The Complexities of Intestacy in Texas

Many people may assume that if they are married and die intestate (without a will), their surviving spouse will inherit their entire estate.

You might be surprised to learn that this is not always the case. The way property is characterized is important in determining who inherits the property when its owner dies.

In Texas, property owned by a married person is classified as either community property or separate property.

Community Property in Texas

It is presumed that all property acquired during marriage is community property. Under Texas laws if a married person dies without a valid will, and is survived by a spouse and children, then:

    1. The surviving spouse will inherit all community property if all the decedent’s children are also the children of the surviving spouse;
    2. Otherwise, all the decedent’s one-half interest in the community estate of the marriage passes to his or her children, with the surviving spouse keeping only his or her one-half interest.

Separate Property in Texas

Property is characterized as separate property if it is: (1) acquired before marriage, (2) obtained by gift under a will or through inheritance, or (3) obtained with directly traceable separate property funds.

**Dataset extract**
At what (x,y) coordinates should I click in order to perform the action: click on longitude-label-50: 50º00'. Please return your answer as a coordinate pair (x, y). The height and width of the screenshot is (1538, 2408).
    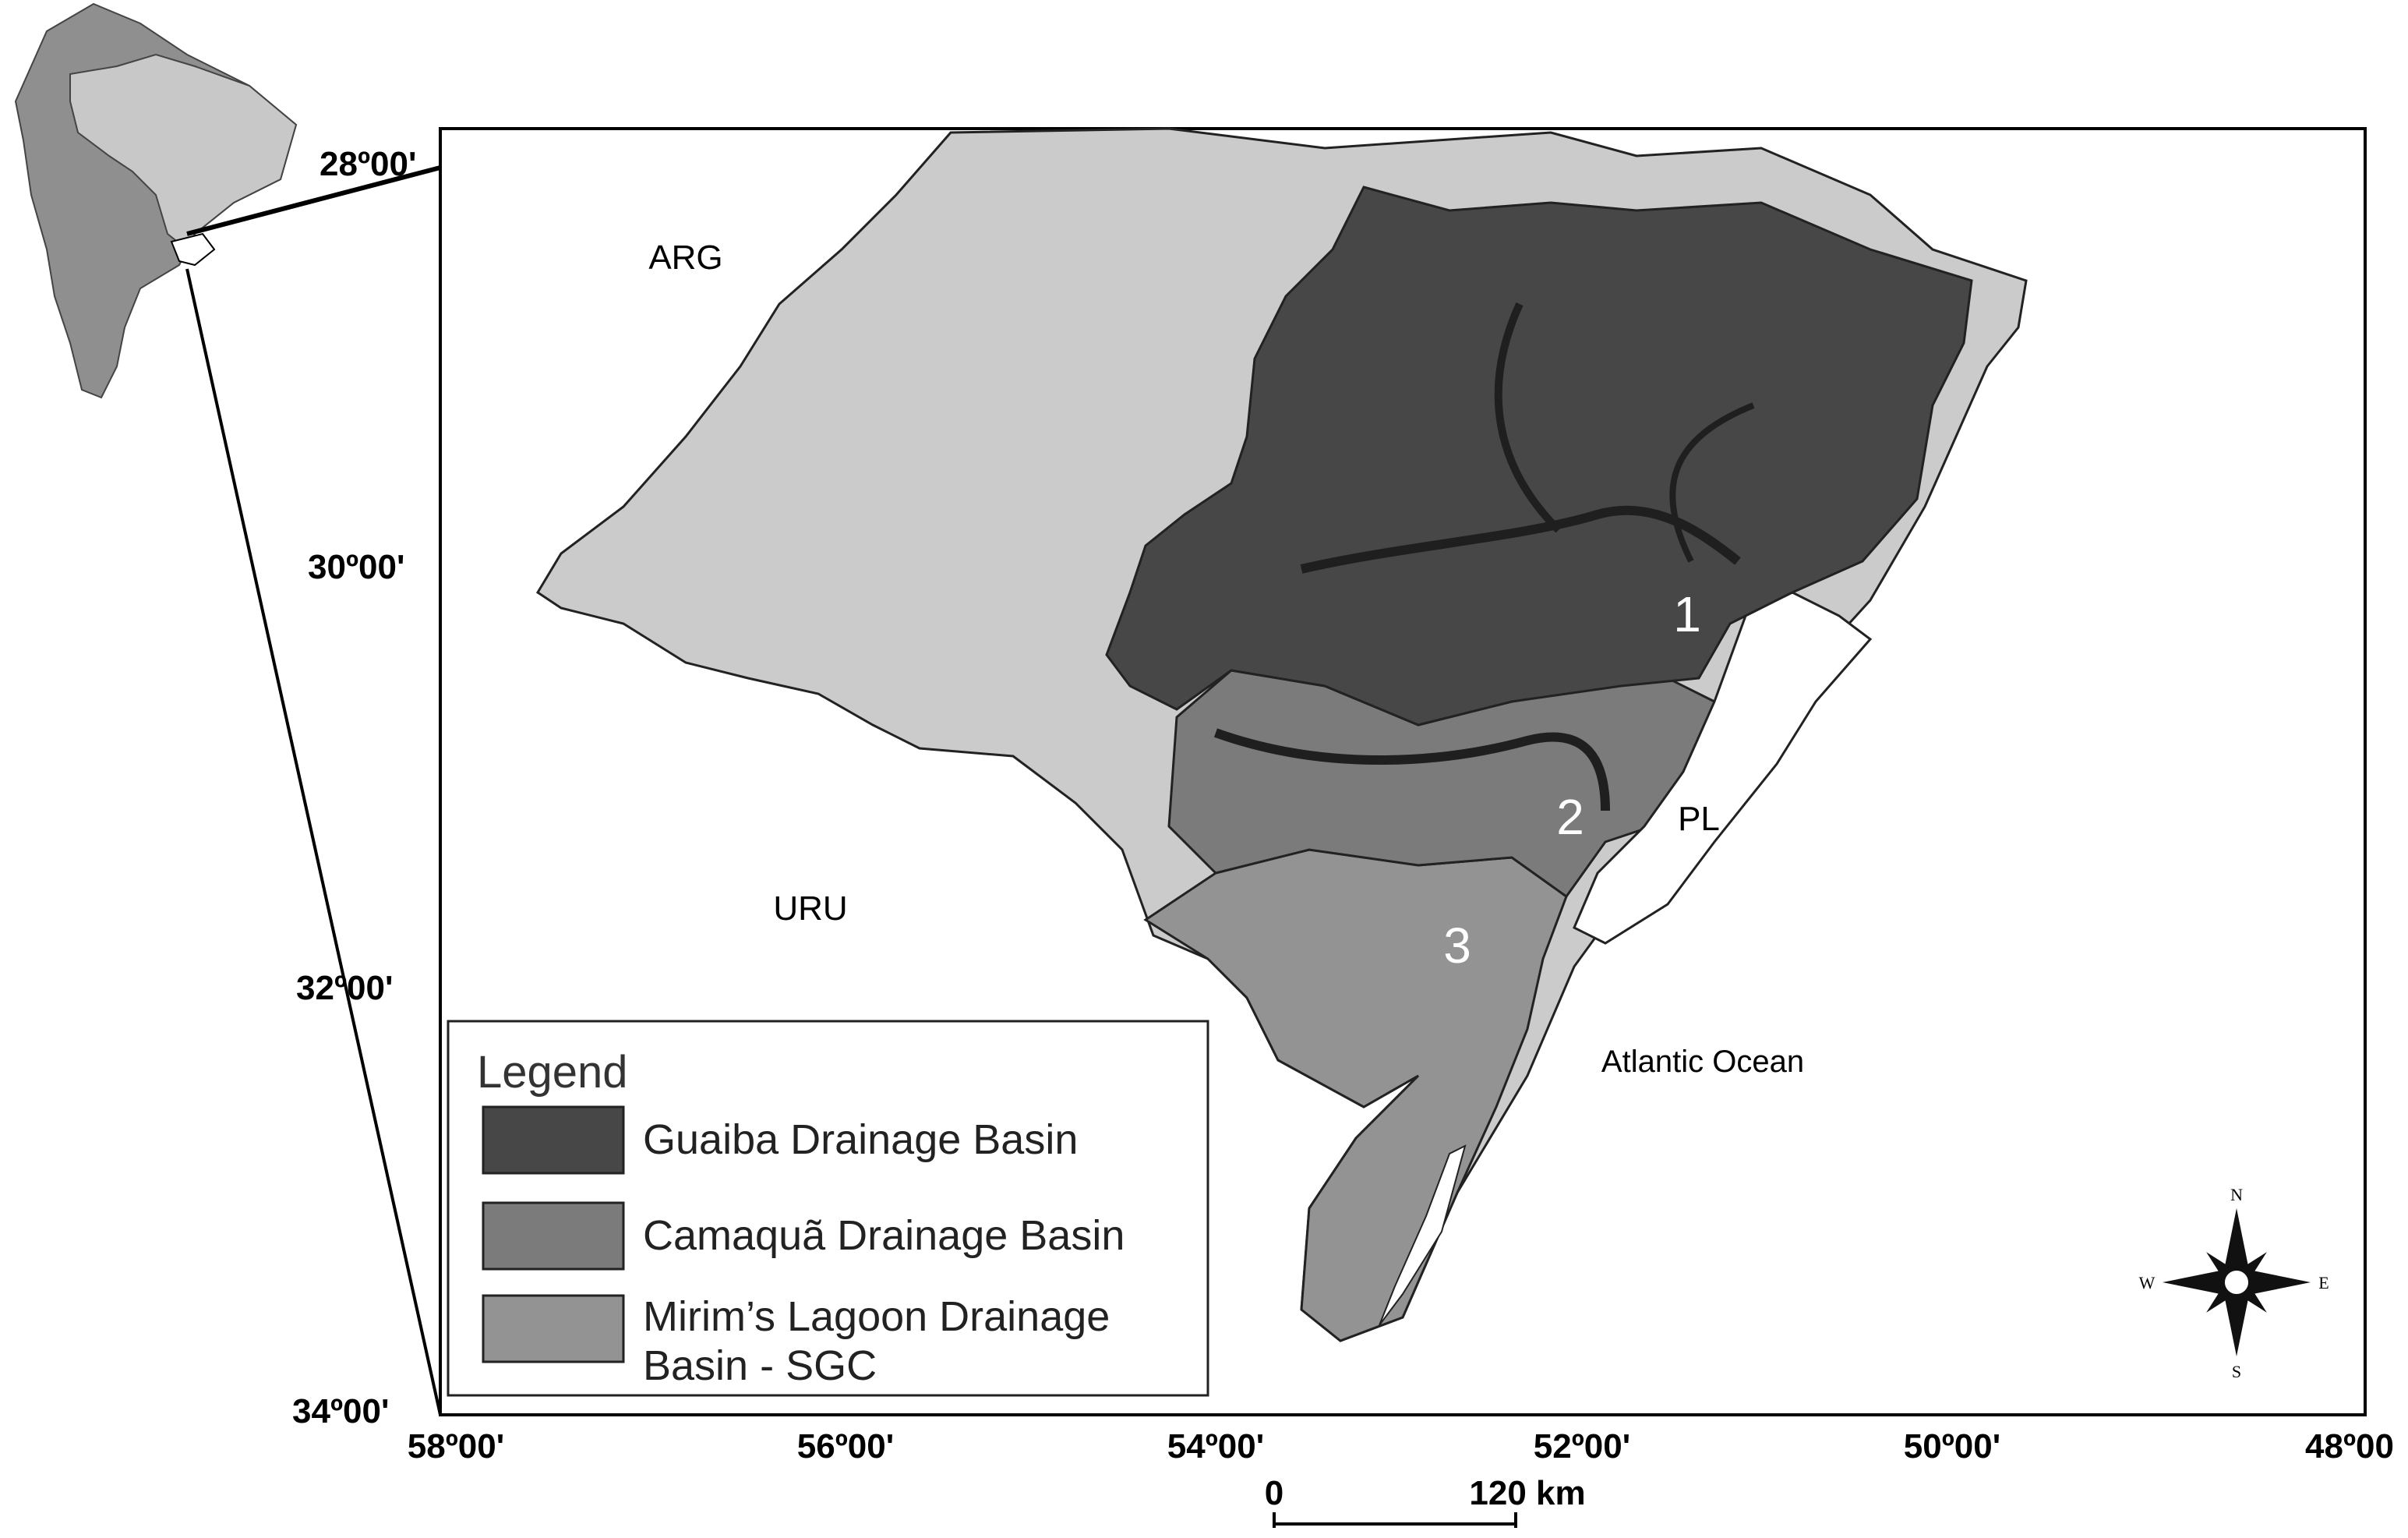
    Looking at the image, I should click on (1952, 1446).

**Exercise tasks**
A. In the text on intestacy in Texas, what is presumed about property acquired during marriage?
B. Continue the text on intestacy in Texas, picking up after its last sentence.

**Answers by item**
A. It is presumed to be community property.

B.
Under Texas laws, if a married person dies without a valid will, and is survived by a spouse and children:

    1. The surviving spouse is entitled to one third of the deceased spouse’s separate personal property,
    2. And the surviving spouse receives only a life estate (the right to use the property until his or her death) in one-third of the deceased spouse’s separate real property. The rest would be inherited outright by the children of the deceased spouse.

In cases where the deceased spouse has no children or other descendants, the surviving spouse would be entitled to all the separate personal property.

But if the deceased spouse has surviving parents and siblings, the surviving spouse would only be entitled to one-half of the separate real property with the other half passing to the parents, siblings or descendants of siblings in a manner set forth by the statutes.

What types of problems could you foresee occurring in cases of blended families or spouses who have strained relationships with in-laws?  Please leave your comments below and stay tuned. . .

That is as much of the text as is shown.